Results 1 to 7 of 7

Thread: [RESOLVED] Optical Character Recognition

  1. #1

    Thread Starter
    Super Moderator dday9's Avatar
    Join Date
    Mar 2011
    Location
    South Louisiana
    Posts
    11,715

    Resolved [RESOLVED] Optical Character Recognition

    I am looking for both commercial and open source options regarding optical character recognition (aka OCR).

    The use case that I have is that I have two Cognex cameras, one takes pictures of barcodes and datamatrixes (aka QR codes) whereas the other takes pictures of the information that generated those barcodes. The idea is that we will have a file system watcher to watch a directory for incoming images, one directory is for the barcodes whereas the other is for images that generate the barcodes. After the images are read and parsed, it will compare whether or not the OCR that generated the barcode did so accurately.

    I already implemented a barcode/datamatrix scanner using Cognex's to read/parse the incoming images. Now I need a way to take the OCR image, pass it through an OCR library, and get the results.

    So far I have looked at Aspose, but their commercial license is $799 for 1 developer and 1 location (too much for too little). I really don't know of any other libraries because this is sort of outside my wheelhouse, which is why I figured I would ask here.
    "Code is like humor. When you have to explain it, it is bad." - Cory House
    VbLessons | Code Tags | Sword of Fury - Jameram

  2. #2
    Angel of Code Niya's Avatar
    Join Date
    Nov 2011
    Posts
    8,598

    Re: Optical Character Recognition

    This might be too specific a question to get a good answer on such a small forum. You'd have to hope that among the limited membership here that someone has experience with this.

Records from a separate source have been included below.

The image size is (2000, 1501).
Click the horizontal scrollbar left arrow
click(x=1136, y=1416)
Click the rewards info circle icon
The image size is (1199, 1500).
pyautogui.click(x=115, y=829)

    In case it doesn't pan out, I'd ask this on StackOverflow and I would also not limit it to just VB.Net. I would try to reach as wide an audience as possible. Let's say someone gives you a good answer for say, C++, I'd then look into how I could integrate that into my .Net solution. whether it's looking for .Net bindings of whatever gets suggested or making the bindings myself.
    Treeview with NodeAdded/NodesRemoved events | BlinkLabel control | Calculate Permutations | Object Enums | ComboBox with centered items | .Net Internals article(not mine) | Wizard Control | Understanding Multi-Threading | Simple file compression | Demon Arena

    Copy/move files using Windows Shell | I'm not wanted

    C++ programmers will dismiss you as a cretinous simpleton for your inability to keep track of pointers chained 6 levels deep and Java programmers will pillory you for buying into the evils of Microsoft. Meanwhile C# programmers will get paid just a little bit more than you for writing exactly the same code and VB6 programmers will continue to whitter on about "footprints". - FunkyDexter

    There's just no reason to use garbage like InputBox. - jmcilhinney

    The threads I start are Niya and Olaf free zones. No arguing about the benefits of VB6 over .NET here please. Happiness must reign. - yereverluvinuncleber

  3. #3

    Thread Starter
    Super Moderator dday9's Avatar
    Join Date
    Mar 2011
    Location
    South Louisiana
    Posts
    11,715

    Re: Optical Character Recognition

    I found a .NET library named Tesseract .NET Wrapper (GitHub repo) using the eng.traineddata language file from Tesseract OCR (GitHub repo)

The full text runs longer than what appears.